The Aleksandrov Reflection Method for Hypersurfaces Expanding by a Function of Curvatures

Let Γ_t be a compact embedded hypersurface $\mathbb{(}R{)}^{n+1}$ which moves with speed determined at each point by a function F(k₁,...,k_n,t) of its principal curvatures, for 0≥t≥T. We assume the problem is degenerate parabolic, that is, that F(^.,t) is nondecreasing in each of the principal curvatures k₁,...,k_n We shall show that for t > 0 the hypersurface Γ_t satisfies local a priori Lipschitz bounds outside of a convex set determined by Γ₀ and lying inside its convex hull. As a consequence, if Γ_t expands to reach points further and further away from Γ₀ then Γ_t converges to a round sphere after rescaling. This is proved without estimates on curvature, in contrast to earlier proofs of asymptotic roundness, which typically require strict parabolicity. Our method is the parabolic analogue of Aleksandrov's method of moving planes.
Aleksandrov's reflection method is also extended to treat generalized solutions of this evolution problem, that is, level sets of viscosity solutions to the corresponding geometric PDE. These generalized solutions have recently been shown in certain cases to develop a nonempty interior after the evolving hypersurface collides with itself or develops singularities. We shall prove that the same local Lipschitz bounds as in the embedded-hypersurface case hold for the inner and outer boundaries of such a "fattened" level set Γ_t.
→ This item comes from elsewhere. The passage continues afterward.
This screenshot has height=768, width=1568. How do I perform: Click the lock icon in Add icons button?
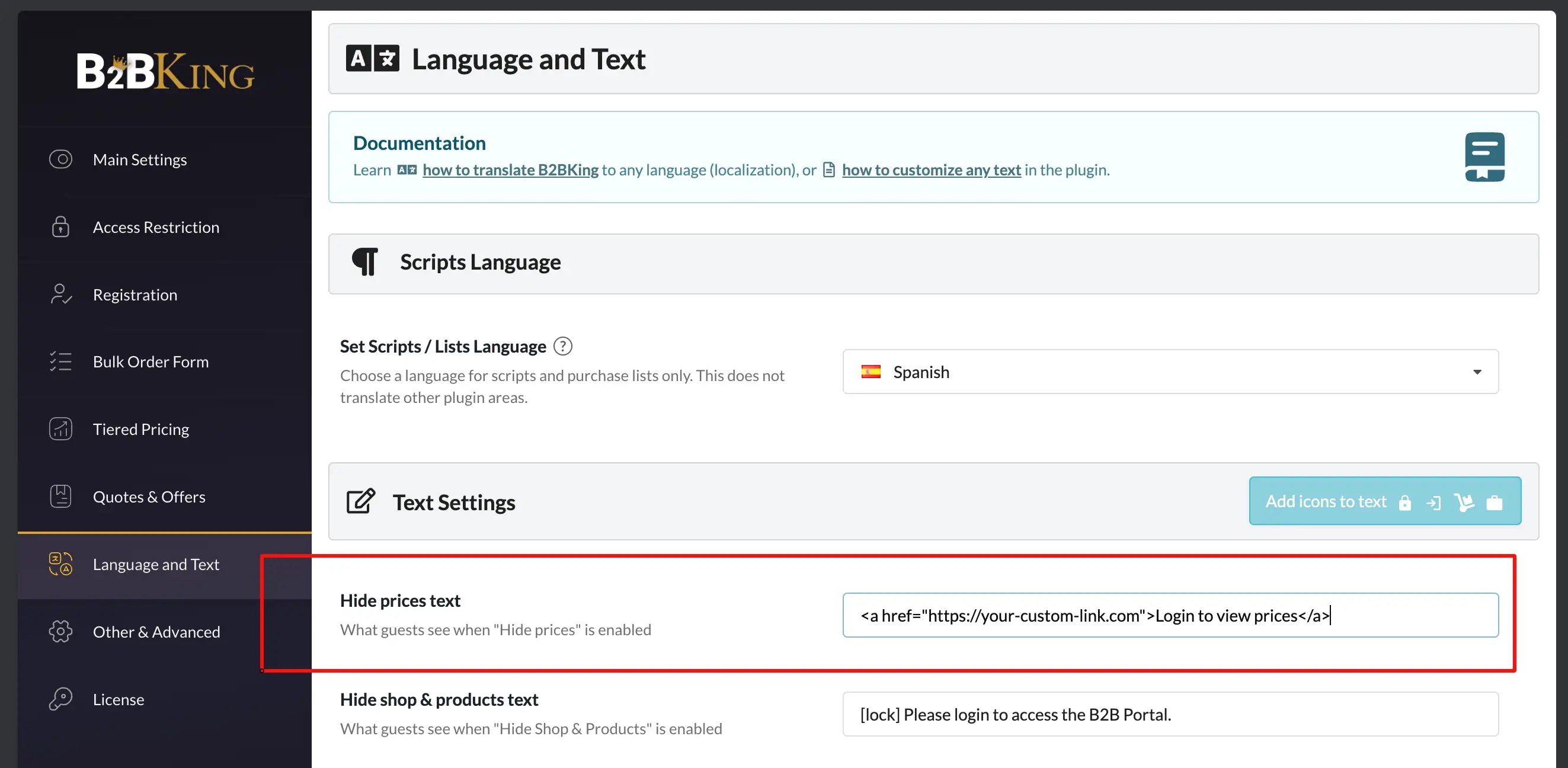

As an application, we give some new results about 1/H flow for nonconvex hypersurfaces, which was recently investigated by Huisken and Ilmanen. Our solutions are limits of viscosity solutions, and are therefore solutions of a local problem, in $\mathbb{(}R{)}^{n+1}$ only. In contrast, the evolving hypersurfaces given by Huisken and Ilmanen, which were used to prove a version of the Penrose conjecture, are solutions of a non-local problem, valid in general asymptotically flat Riemannian manifolds.
This is joint work with Bennett Chow.